Le 15 septembre, le Centre de conseil et de soutien aux travailleurs relevant du Syndicat de Hô Chi Minh-Ville, en collaboration avec l'Assurance sociale de Hô Chi Minh-Ville, a organisé un séminaire sur le thème "Sécurité sociale pour les chauffeurs de moto-taxi technologiques - Situation actuelle et solutions". L'événement a attiré l'attention de nombreux chauffeurs de moto-taxi technologiques de Hô Chi Minh-Ville.

Le fardeau derrière le volant et les soucis de grossesse
Attaché au métier de chauffeur de moto-taxi technologique depuis plus de 10 ans, M. Phạm Mi Sên a confié que la plus grande douleur des chauffeurs de moto-taxi technologiques vient des deux mots "identification". Sur le papier, ils sont appelés "partenaires" par les applications. Mais en réalité, dans la société, ils sont considérés comme des "moto-taxis".


Le fait de ne pas être reconnu comme travailleur formel signifie qu'ils sont privés de tous leurs droits sociaux minimums, et qu'ils se débrouillent complètement seuls lorsqu'ils sont malades ou rencontrent des risques.
Partant de cette réalité, il a suggéré que les organismes de gestion incluent rapidement les chauffeurs technologiques dans le cadre juridique, créent des relations équitables afin que les travailleurs aient le droit de négocier les tarifs, les heures de travail et les taux de commission.


Le vide de sécurité sociale est encore clairement visible à travers les histoires des conductrices.
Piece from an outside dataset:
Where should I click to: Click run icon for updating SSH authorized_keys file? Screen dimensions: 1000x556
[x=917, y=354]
Mme Lê Thị Thúy Hoa (32 ans), bien que enceinte de près de 8 mois et qu'il ne reste que quelques semaines avant l'accouchement, se force toujours à conduire 10 heures par jour. Ayant travaillé pendant 8 ans dans une entreprise avec tous les régimes d'assurance sociale, d'assurance maladie et d'assurance chômage, Mme Hoa a démissionné et est passée à la conduite pour flexibler le temps consacré aux soins de son jeune enfant.
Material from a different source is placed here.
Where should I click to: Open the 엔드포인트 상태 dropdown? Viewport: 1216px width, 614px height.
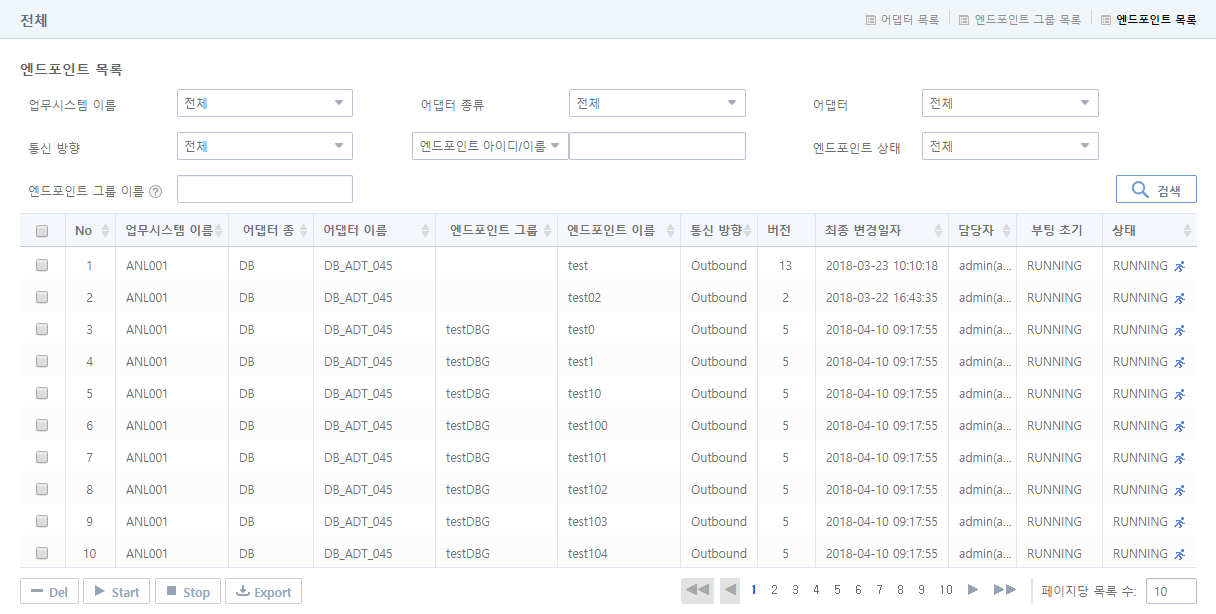pos(1010,145)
Cependant, le fait de ne pas être éligible au paiement obligatoire de l'assurance sociale l'a mise face à la dure réalité qu'il n'y a absolument pas d'allocations de maternité. Elle a partagé avec émotion que l'arrêt de la conduite de voitures signifie l'arrêt des revenus, l'obligeant à travailler dur à l'approche de l'accouchement pour collecter les frais d'accouchement. Elle espère que les autorités compétentes et les compagnies de transport auront bientôt un mécanisme pour protéger les conductrices, en leur permettant de payer l'assurance sociale afin qu'elles aient un point d'appui à la naissance de leur enfant ainsi qu'à la vieillesse.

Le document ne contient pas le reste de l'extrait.